**Your objective:** Duplicate the listing lines starting at the one that contains "Given: Open EVENT INFO for the featured race" and ending at the one that contains "Looking at the", and leave the pictures out of your answer.
== Source material ==
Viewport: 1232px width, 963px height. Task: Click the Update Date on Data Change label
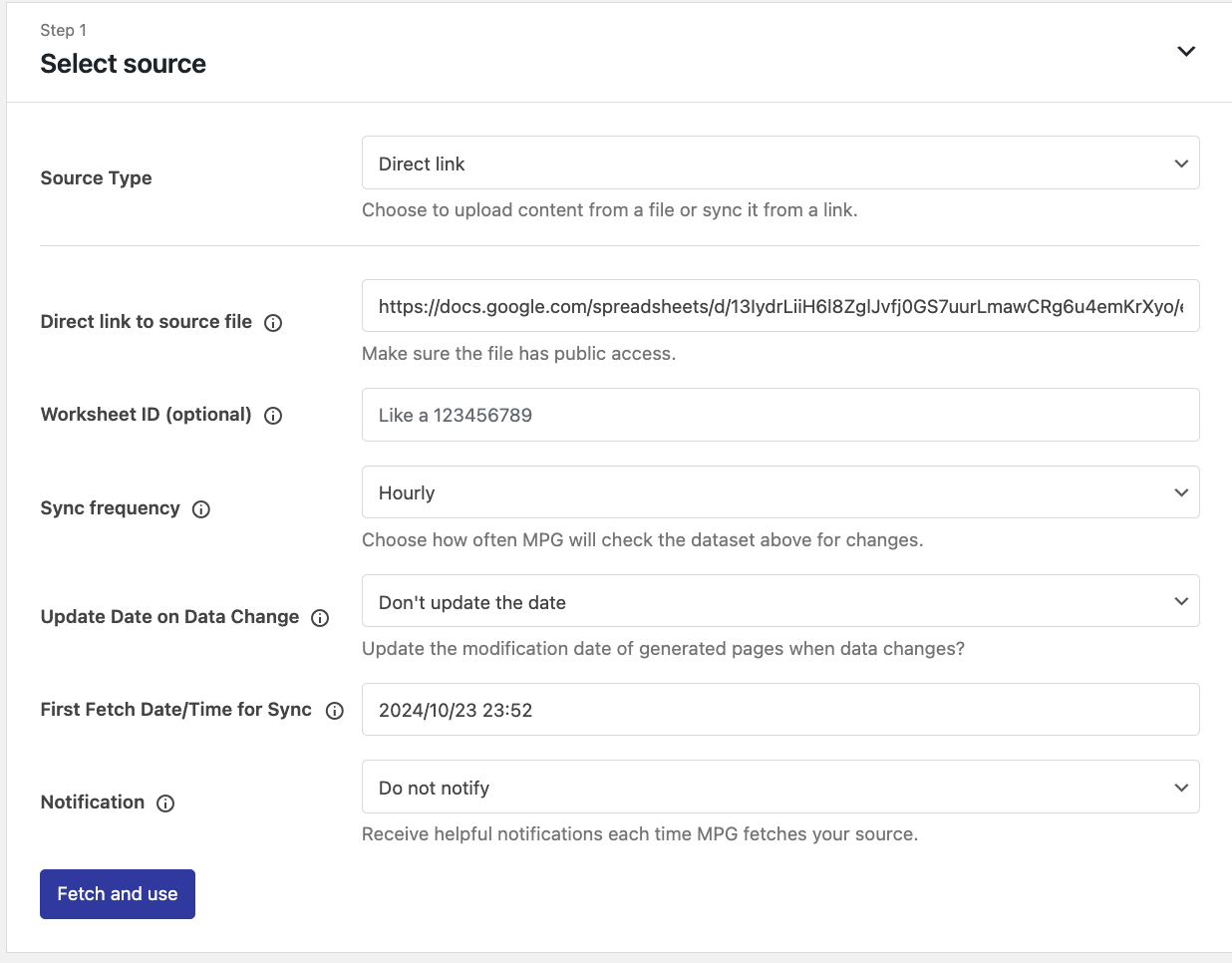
===
== Source material ==
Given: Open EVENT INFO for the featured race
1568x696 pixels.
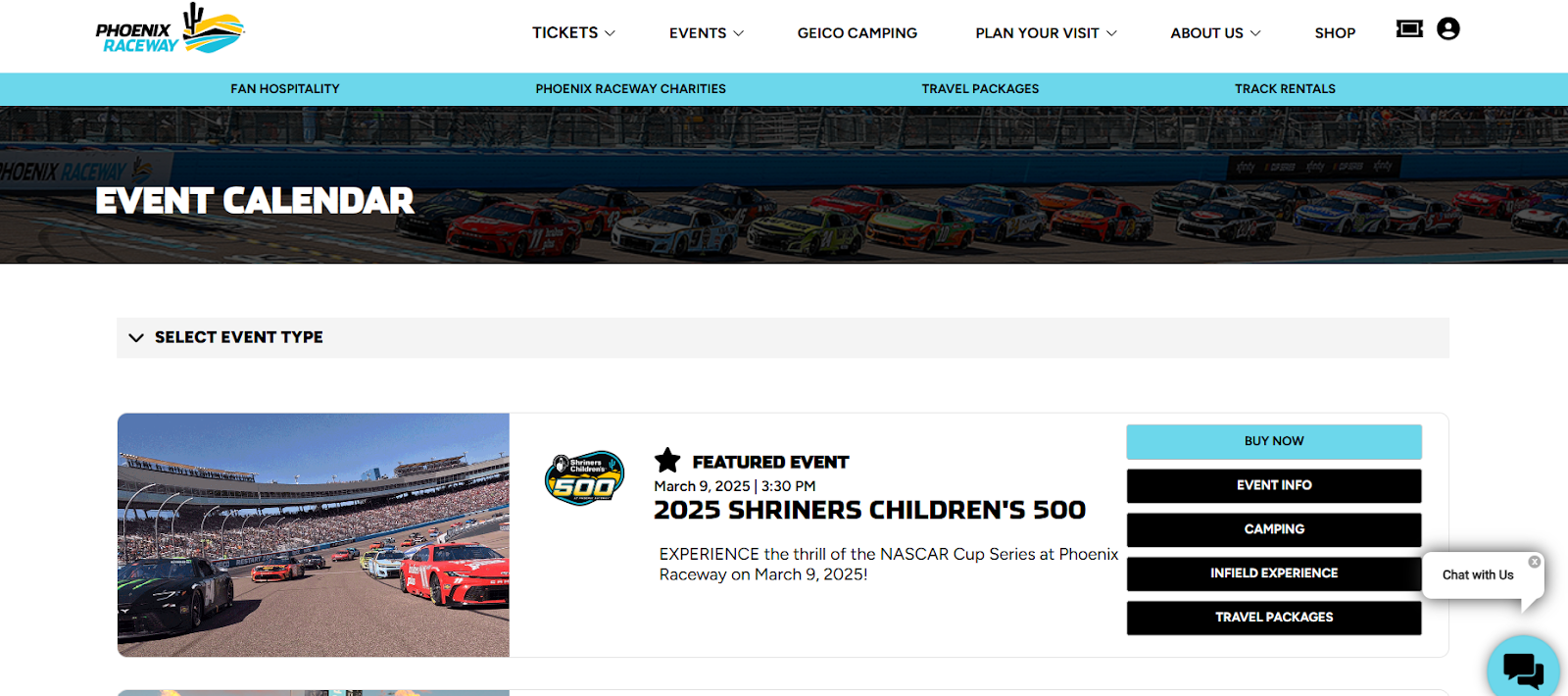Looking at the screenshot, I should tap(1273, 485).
===
== Source material ==
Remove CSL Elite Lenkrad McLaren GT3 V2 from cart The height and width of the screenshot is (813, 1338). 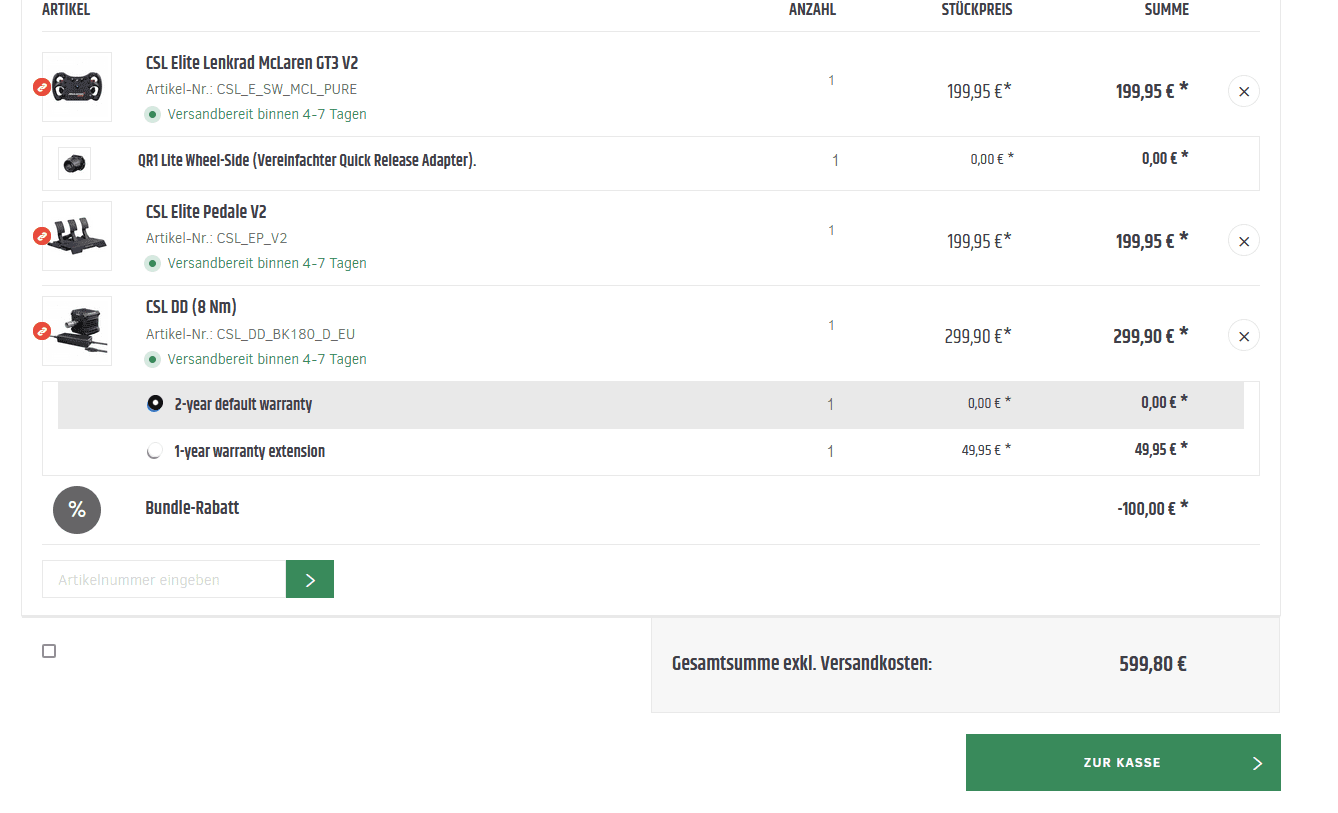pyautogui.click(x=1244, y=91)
===
**Task answer:**
Given: Open EVENT INFO for the featured race
1568x696 pixels.
Looking at the screenshot, I should tap(1273, 485).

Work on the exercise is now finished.